Your answer must be an exact copy of the records below, with no pictures in it.

[Stored items]
•••

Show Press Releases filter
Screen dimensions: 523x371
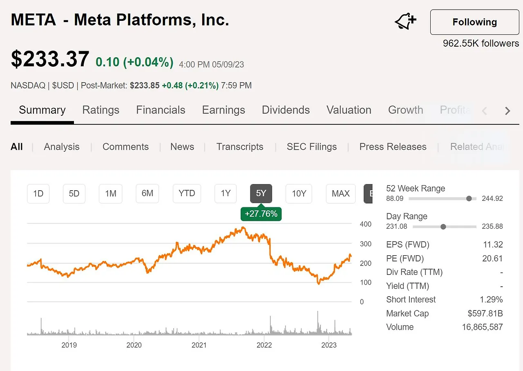pyautogui.click(x=393, y=147)
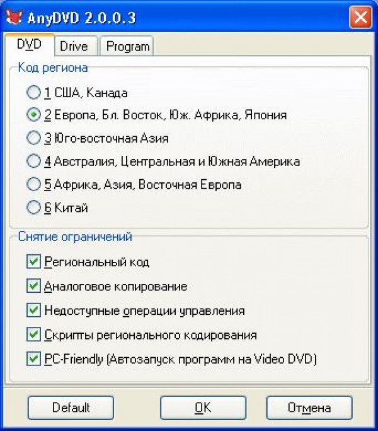
Task: Choose region 3 Юго-восточная Азия
Action: tap(33, 138)
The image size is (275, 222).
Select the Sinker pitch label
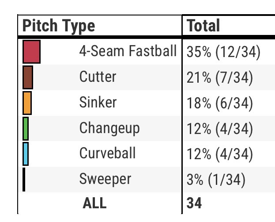[98, 102]
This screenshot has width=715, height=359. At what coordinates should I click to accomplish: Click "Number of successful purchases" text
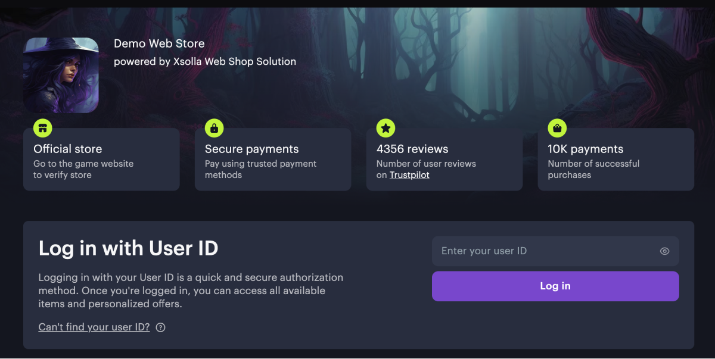[x=593, y=169]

•••

§ TASK RESULT
Show Press Releases filter
Screen dimensions: 523x371
pyautogui.click(x=393, y=147)
Task: Choose region 3 Юго-восточная Азия
Action: tap(33, 138)
The image size is (275, 222).
Select the Sinker pitch label
[98, 102]
This screenshot has width=715, height=359. At what coordinates should I click to accomplish: Click "Number of successful purchases" text
[x=593, y=169]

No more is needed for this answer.